START Supplied records

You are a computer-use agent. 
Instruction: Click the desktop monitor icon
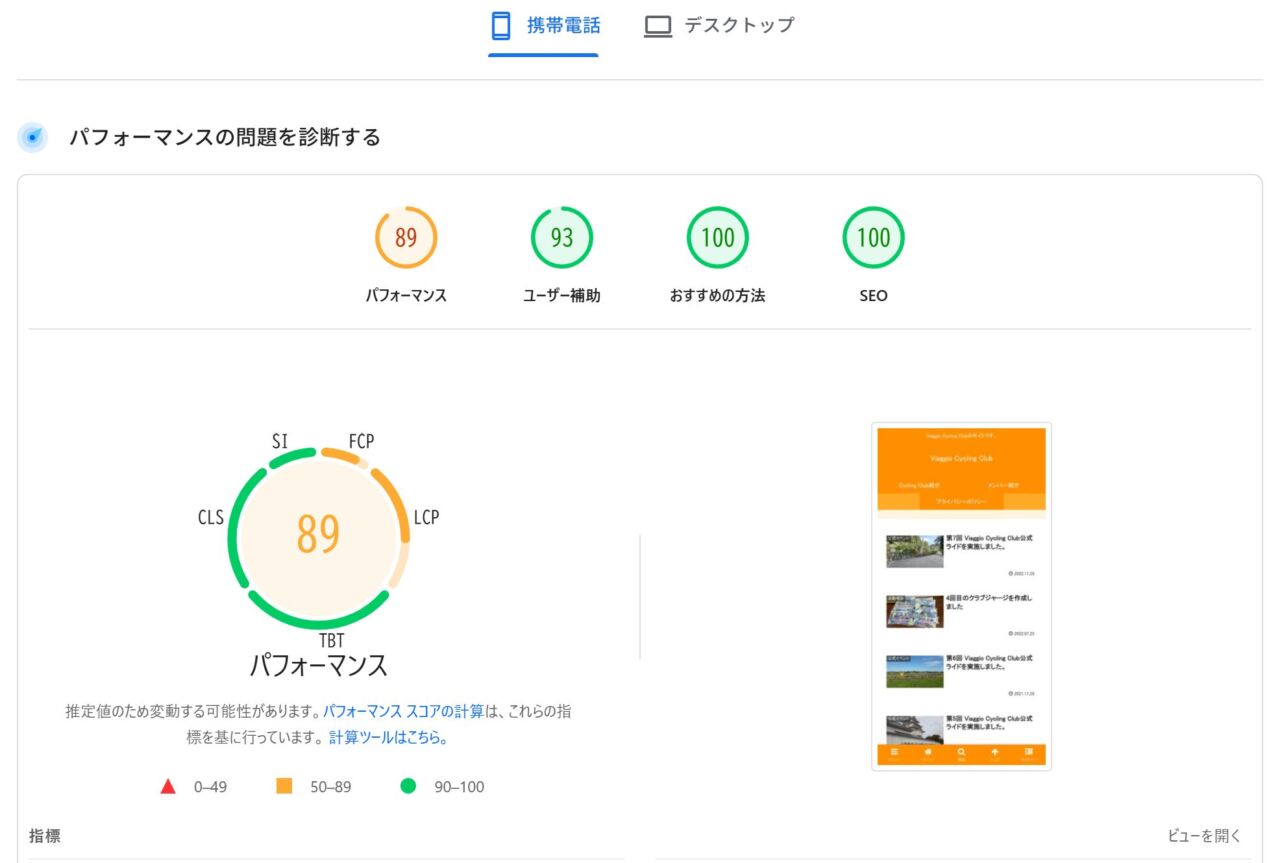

END Supplied records
START Supplied records

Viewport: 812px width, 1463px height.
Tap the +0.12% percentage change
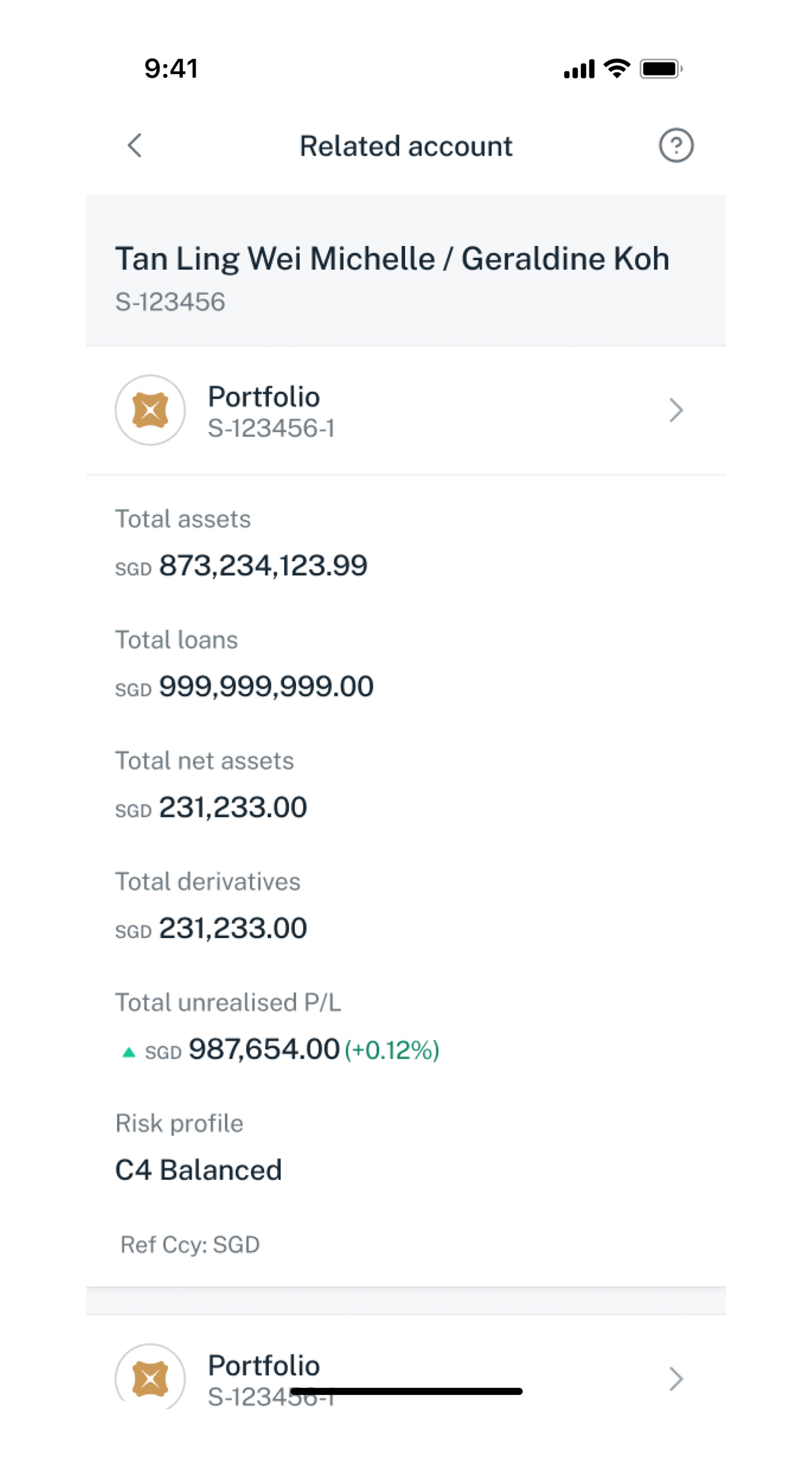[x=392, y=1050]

END Supplied records
START Supplied records

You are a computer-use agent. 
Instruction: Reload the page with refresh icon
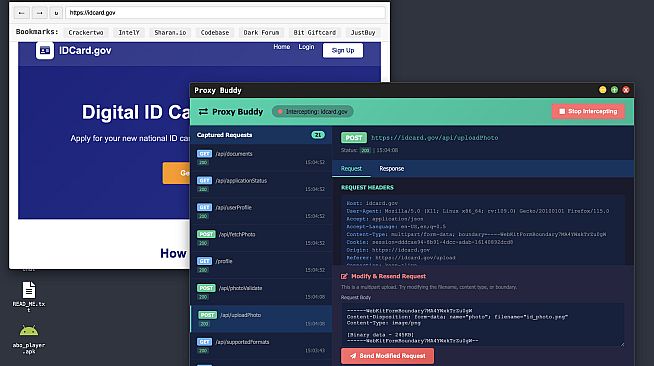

END Supplied records

» What the task asks
Search the entries for the word "Instruction", then copy every line in which it is found.

» Exercise response
Instruction: Click the desktop monitor icon
Instruction: Reload the page with refresh icon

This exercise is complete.